§ ACTION ITEM: Quote the records that follow in full, leaving the pictures out.

------ GIVEN DATA

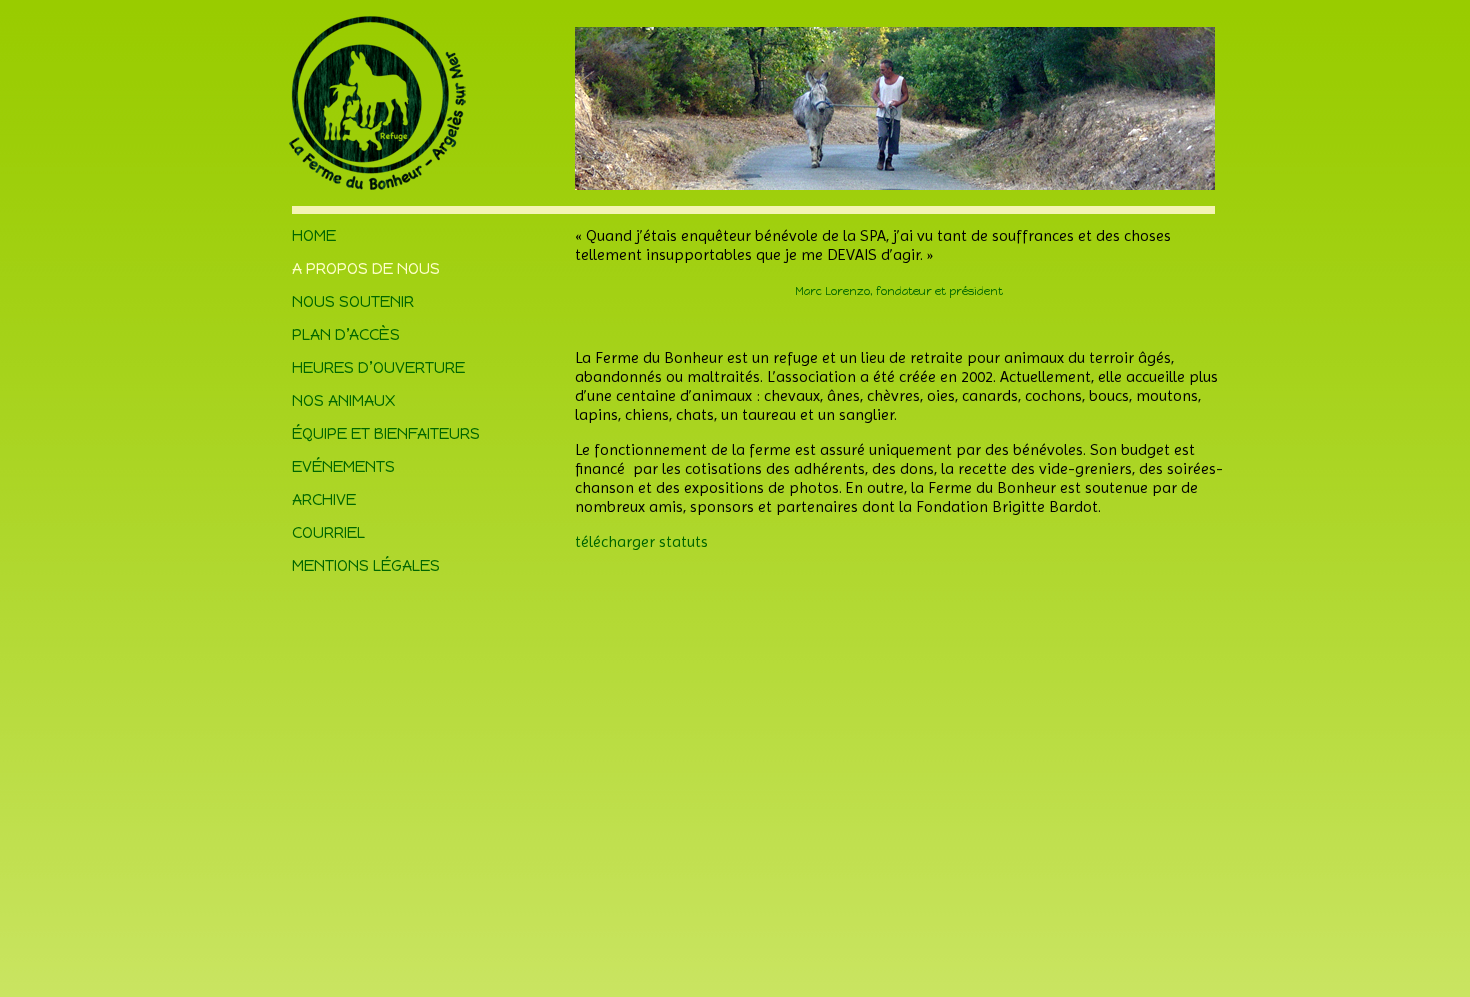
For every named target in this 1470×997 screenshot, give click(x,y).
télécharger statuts (641, 541)
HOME (314, 235)
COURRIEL (328, 532)
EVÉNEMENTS (343, 466)
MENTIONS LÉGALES (366, 565)
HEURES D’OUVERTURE (378, 367)
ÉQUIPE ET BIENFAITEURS (386, 433)
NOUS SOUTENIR (353, 301)
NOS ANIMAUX (343, 400)
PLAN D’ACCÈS (346, 334)
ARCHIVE (324, 499)
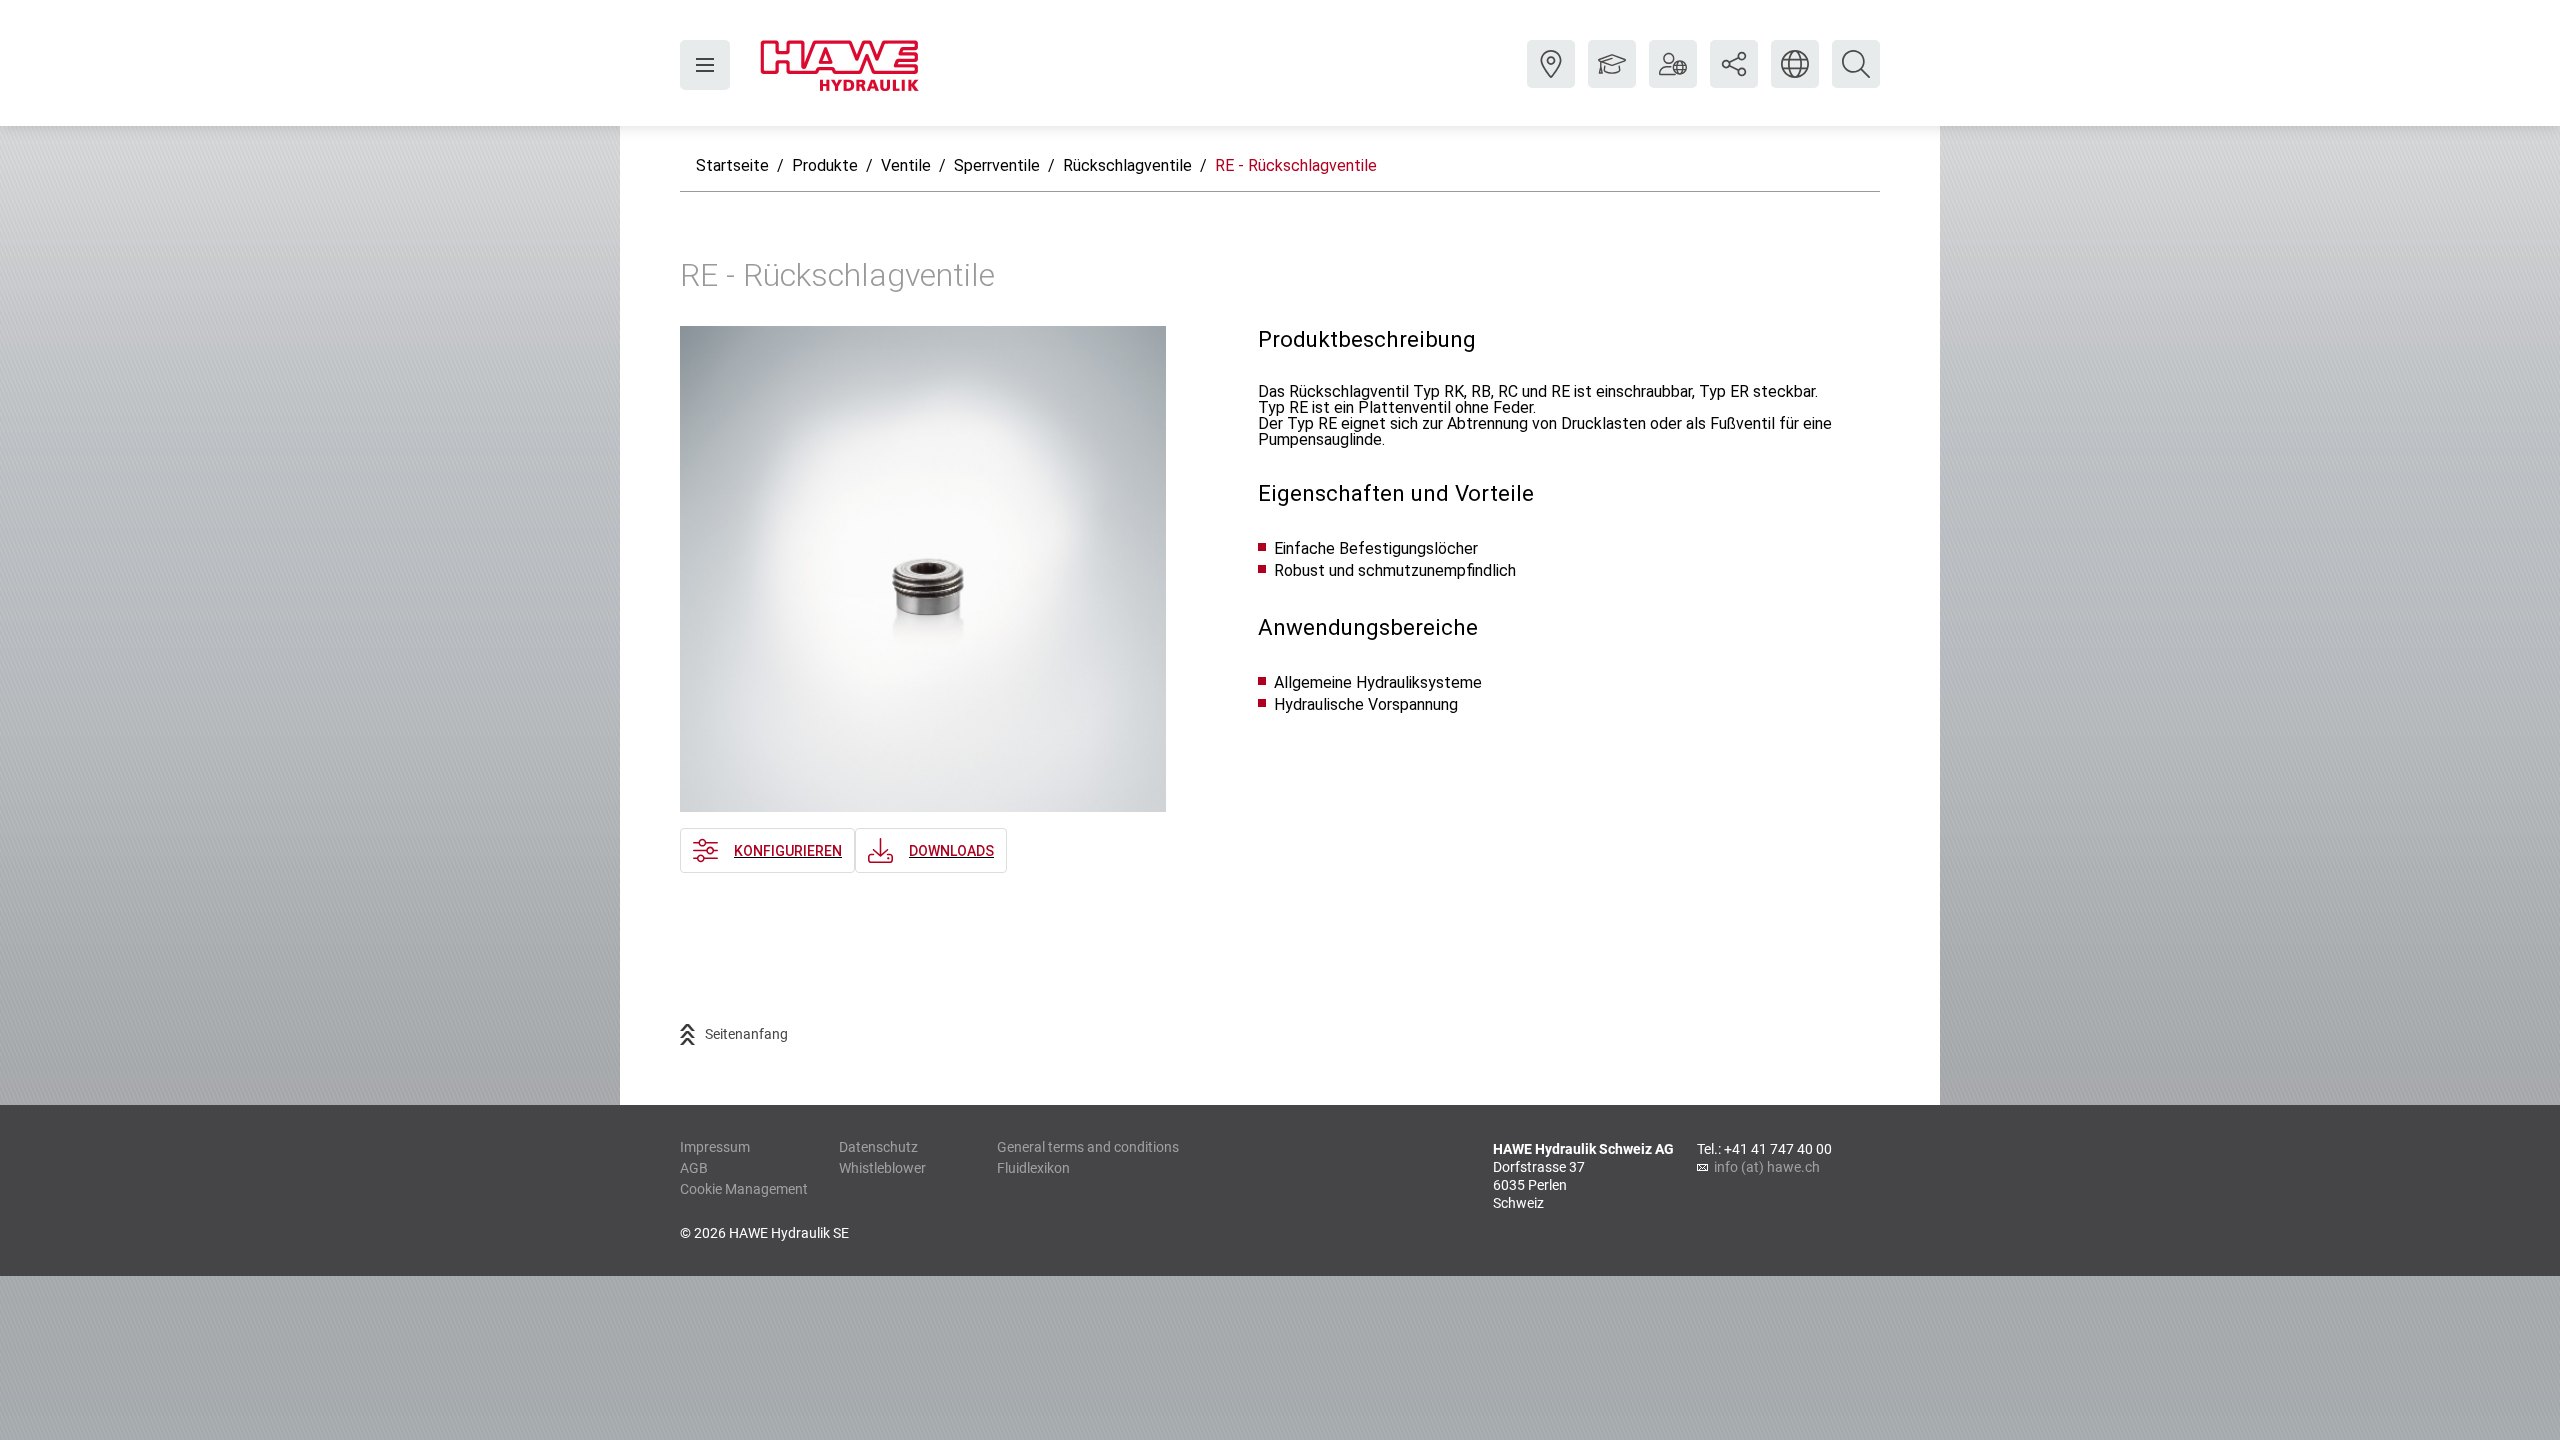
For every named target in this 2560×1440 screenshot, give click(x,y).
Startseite (732, 165)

------------

§ TASK RESULT:
For every named target in this 1470×997 screenshot, give click(x,y).
télécharger statuts (641, 541)
HOME (314, 235)
COURRIEL (328, 532)
EVÉNEMENTS (343, 466)
MENTIONS LÉGALES (366, 565)
HEURES D’OUVERTURE (378, 367)
ÉQUIPE ET BIENFAITEURS (386, 433)
NOUS SOUTENIR (353, 301)
NOS ANIMAUX (343, 400)
PLAN D’ACCÈS (346, 334)
ARCHIVE (324, 499)
For every named target in this 2560×1440 screenshot, give click(x,y).
Startseite (732, 165)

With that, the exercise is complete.